现在，您没有检查“所有元素是否具有相同的值”。每当（第一次）两个元素彼此相等时，您将结束该函数并返回 true。当您有两个不相等的元素时，为什么不将布尔值设置为 true 并返回 false 呢？这样你就可以保留大部分已经拥有的东西。

if(input[i+1]!=compare) return false;

if(input[i+1]!=compare) return false;

public class Answer {

    public static void main(String[] args)
    {
        boolean compare = false;
        int count = 0;
        int[] denominator = { 3, 3, 4, 3 };


        for (int i = 0; i < denominator.length; i++)
        {
            if(denominator[0] != denominator[i]) 
            {
                count++;
            }
        }
        if(count > 0)
        {
            compare = false;
        } else
        {
            compare = true;
        }
        System.out.println(compare);

    }
}

One mistake that I noticed right of the bat was that you declared your array as Int[], which is not a java keyword it is in fact int[]. This code checks your array and returns false if the array possesses values that are not equal to each other. If the array possesses values that are equal to each other the program returns true.

我注意到的一个错误是你将数组声明为 Int[]，这不是一个 java 关键字，它实际上是 int[]。此代码检查您的数组，如果数组具有彼此不相等的值，则返回 false。如果数组具有彼此相等的值，则程序返回 true。

If an array elements are equal you only need to compare the first element with the rest so a better solution to your problem is the following:

如果数组元素相等，则只需将第一个元素与其余元素进行比较，因此对您的问题的更好解决方案如下：

public static boolean bruteforce(int[] input) {
     for(int i = 1; i < input.length; i++) {
         if(input[0] != input[i]) return false;
     }

     return true;
}

You don't need more than one loop for this trivial algorithm. hope this helps.

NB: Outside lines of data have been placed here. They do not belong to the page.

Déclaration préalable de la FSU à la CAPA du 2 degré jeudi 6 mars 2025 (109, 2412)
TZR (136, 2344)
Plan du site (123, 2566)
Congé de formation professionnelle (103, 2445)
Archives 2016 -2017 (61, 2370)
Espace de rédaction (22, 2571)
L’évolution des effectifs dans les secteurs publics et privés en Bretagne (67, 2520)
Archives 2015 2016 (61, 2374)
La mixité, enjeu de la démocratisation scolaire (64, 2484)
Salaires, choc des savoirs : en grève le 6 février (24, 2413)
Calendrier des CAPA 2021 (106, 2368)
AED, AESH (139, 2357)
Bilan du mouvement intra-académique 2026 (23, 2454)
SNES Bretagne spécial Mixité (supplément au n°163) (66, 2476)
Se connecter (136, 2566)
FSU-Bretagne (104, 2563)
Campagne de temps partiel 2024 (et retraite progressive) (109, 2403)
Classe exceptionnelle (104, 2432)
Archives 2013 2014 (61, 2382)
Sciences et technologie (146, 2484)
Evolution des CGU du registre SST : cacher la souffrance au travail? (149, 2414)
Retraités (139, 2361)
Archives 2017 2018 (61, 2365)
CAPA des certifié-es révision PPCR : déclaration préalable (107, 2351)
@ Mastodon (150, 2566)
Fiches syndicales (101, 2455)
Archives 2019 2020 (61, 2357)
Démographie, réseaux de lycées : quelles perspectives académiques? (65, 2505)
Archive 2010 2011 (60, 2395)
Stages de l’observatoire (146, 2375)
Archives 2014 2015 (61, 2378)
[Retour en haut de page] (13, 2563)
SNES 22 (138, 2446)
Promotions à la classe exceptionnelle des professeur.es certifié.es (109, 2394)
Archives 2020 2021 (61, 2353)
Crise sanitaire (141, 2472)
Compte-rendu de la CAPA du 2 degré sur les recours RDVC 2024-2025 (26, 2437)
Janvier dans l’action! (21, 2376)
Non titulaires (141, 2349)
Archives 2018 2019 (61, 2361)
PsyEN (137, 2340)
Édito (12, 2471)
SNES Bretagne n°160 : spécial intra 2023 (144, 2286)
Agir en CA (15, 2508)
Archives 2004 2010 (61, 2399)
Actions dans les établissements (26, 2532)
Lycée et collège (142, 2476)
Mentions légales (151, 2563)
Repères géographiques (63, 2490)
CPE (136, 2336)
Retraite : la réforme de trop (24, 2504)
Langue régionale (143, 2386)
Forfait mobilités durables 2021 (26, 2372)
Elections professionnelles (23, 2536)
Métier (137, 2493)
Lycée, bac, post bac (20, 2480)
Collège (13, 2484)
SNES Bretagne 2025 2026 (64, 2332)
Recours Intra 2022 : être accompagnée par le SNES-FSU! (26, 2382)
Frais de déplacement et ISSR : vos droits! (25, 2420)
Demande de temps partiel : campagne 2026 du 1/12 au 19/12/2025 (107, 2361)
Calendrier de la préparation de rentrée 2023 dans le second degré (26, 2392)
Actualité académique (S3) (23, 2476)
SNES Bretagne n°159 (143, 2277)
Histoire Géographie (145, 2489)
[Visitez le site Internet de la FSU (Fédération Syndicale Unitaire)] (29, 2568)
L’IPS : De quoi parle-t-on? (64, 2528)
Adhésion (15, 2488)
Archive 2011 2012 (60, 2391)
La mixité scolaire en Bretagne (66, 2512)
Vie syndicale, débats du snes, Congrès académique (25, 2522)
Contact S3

对于这种微不足道的算法，您不需要超过一个循环。希望这可以帮助。

If you want to check if all elements are of same valuethen you can do it in a simpler way,

如果您想检查所有元素是否具有相同的值，那么您可以以更简单的方式进行，

int arr = {3,4,5,6};

int value = arr[0];


flag notEqual = false;

for(int i=1;i < arr.length; i++){

     if(!arr[i] == value){
           notEqual = true;
           break;
     }

}

if(notEqual){
     System.out.println("All values not same");
}else{
     System.out.println("All values same);
}

If you're interested in testing array equality (as opposed to writing out this test yourself), then you can use Arrays.equals(theArray, theOtherArray).

如果您对测试数组相等性（而不是自己编写此测试）感兴趣，那么您可以使用Arrays.equals(theArray, theOtherArray).

Try,

尝试，

Integer[]    array = {12,12,12,12};
Set<Integer> set   = new HashSet<Integer>(Arrays.asList(array));
System.out.println(set.size()==1?"Contents of Array are Same":"Contents of Array are NOT same");

Explanation:

解释：

Add the array to a set and check the size os set , if it is 1 the contents are same else not.

将数组添加到一个集合并检查大小 os set ，如果它是 1 内容相同，否则不。